Julián Pardinas Sanz
No es un premio, es una herramienta de la justicia
CAMPO DO DESAFÍO
Hace un mes que el presidente del Gobierno solicitó la comparecencia en el Congreso. Se había conocido entonces la calificación de investigado a Zapatero y trascendido nuevos capítulos de las andanzas de Leire Díez en la fontanería ideada por Santos Cerdán y Gaspar Zarrías. En este tiempo se han sucedido varios capítulos de indudable calado. El primero y fundamental, la sentencia de 24 años impuesta por el Tribunal Supremo a Ábalos, por hechos cometidos en su tiempo de ministro y secretario de Organización del PSOE. El segundo, la comparecencia de Zapatero en el juzgado y la peritación exorbitante de unas joyas cuyo origen el expresidente no ha aclarado. Hay más asuntos judiciales que cercan a Sánchez y que, en todos los casos, le restan capital moral, mostrando falta de diligencia en la prevención de delitos y en la toma de decisiones políticas correctoras.

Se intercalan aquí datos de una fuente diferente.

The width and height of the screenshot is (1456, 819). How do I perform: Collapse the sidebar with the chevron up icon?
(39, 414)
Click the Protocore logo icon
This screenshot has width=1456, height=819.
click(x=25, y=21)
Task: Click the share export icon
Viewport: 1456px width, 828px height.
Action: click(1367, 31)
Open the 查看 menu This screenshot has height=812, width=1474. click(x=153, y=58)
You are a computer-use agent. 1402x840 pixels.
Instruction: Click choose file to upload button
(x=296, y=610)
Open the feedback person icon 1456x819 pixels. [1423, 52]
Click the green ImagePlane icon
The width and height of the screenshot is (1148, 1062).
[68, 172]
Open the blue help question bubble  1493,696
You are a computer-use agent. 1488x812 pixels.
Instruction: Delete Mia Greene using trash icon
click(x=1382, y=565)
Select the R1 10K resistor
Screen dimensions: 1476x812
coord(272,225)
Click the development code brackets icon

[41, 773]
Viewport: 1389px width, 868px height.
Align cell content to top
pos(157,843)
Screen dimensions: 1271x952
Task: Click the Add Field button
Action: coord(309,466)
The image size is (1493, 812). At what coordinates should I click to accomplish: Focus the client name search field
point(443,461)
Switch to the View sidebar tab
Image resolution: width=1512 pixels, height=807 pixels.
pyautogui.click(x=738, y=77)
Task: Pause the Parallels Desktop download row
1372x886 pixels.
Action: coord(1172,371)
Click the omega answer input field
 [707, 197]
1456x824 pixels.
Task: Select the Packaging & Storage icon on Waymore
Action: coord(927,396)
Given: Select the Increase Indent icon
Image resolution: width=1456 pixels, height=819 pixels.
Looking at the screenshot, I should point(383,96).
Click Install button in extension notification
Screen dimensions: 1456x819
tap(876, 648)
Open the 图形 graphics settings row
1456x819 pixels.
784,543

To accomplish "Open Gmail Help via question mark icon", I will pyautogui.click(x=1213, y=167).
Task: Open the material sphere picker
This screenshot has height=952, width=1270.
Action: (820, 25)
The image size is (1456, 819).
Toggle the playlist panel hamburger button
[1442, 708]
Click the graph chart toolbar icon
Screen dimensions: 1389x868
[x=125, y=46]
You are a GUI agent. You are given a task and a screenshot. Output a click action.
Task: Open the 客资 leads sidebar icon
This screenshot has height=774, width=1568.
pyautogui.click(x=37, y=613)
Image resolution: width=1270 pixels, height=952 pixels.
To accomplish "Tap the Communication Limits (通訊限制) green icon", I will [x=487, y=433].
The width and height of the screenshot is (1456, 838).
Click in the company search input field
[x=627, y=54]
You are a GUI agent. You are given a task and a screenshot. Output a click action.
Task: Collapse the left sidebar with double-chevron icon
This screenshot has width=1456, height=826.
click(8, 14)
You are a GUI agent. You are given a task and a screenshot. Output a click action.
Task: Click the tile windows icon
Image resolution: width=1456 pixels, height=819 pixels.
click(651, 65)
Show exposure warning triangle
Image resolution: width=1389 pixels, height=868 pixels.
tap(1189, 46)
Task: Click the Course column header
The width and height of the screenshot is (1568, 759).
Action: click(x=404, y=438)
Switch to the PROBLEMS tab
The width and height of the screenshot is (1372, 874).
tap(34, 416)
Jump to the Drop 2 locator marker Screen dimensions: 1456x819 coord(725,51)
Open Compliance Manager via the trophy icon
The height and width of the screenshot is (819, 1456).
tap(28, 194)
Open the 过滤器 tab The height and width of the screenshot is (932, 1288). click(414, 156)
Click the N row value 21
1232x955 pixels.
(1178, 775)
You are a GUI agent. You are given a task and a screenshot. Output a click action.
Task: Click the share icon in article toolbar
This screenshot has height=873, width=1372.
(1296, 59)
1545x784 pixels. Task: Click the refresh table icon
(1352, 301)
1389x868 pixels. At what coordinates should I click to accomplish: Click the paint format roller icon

En este escenario, era razonable pensar en un Pedro Sánchez capaz de decir algo relevante sobre los motivos del cese fulminante en 2021 de su entonces ministro Ábalos o sobre las torpes y fantasiosas maniobras de Cerdán y Leire Díez en nombre del PSOE. Nada de esto ocurrió. Después de reiterar la confianza en la Justicia y, acto seguido, pedir que esta “sea justa”, Sánchez optó por dar un paso al frente lanzando a modo de cierre triunfal: “¡Cómo no vamos a continuar!”. Continuar haciendo qué, cabría preguntarse desde este lado de la barrera, porque no todo vale bajo la capa del más honesto progresismo y de los indudables logros en materia económica, laboral y social.
Llevan tanto tiempo Sánchez y el PSOE paralizados en la queja, sea el supuesto “lawfare”, la persecución judicial con fines políticos, las filtraciones de declaraciones y sumarios, la toxicidad de las redes y determinados medios digitales, que han acabado por pensar que no deben algún nivel de explicaciones sobre sus actos, hayan sido estos cometidos por acción u omisión. Explicaciones, por supuesto, al resto de miembros del Congreso, pero también a la sociedad en general, sin mediaciones, sin filtros interpretativos interesados: una explicación ante la gente. Todo esto se ha echado de menos en la comparecencia en el Congreso. No ha sido el Sánchez de las aclaraciones, sino el Sánchez victimista incapaz de interiorizar el menoscabo de su legitimidad, sea por la sentencia a Ábalos, y también política por el ronsel de estrepitosas derrotas electorales en diversas comunidades autónomas.
Frente a esto, la posición de Feijóo no gana enteros, no acaba de cuajar, de sumar voluntades en grupos y franjas ideológicas susceptibles de ser atraídas si el horizonte propuesto no estuviera tan condicionado por la única compañía de Vox, el elefante en la habitación al que Feijóo no deja de alimentar.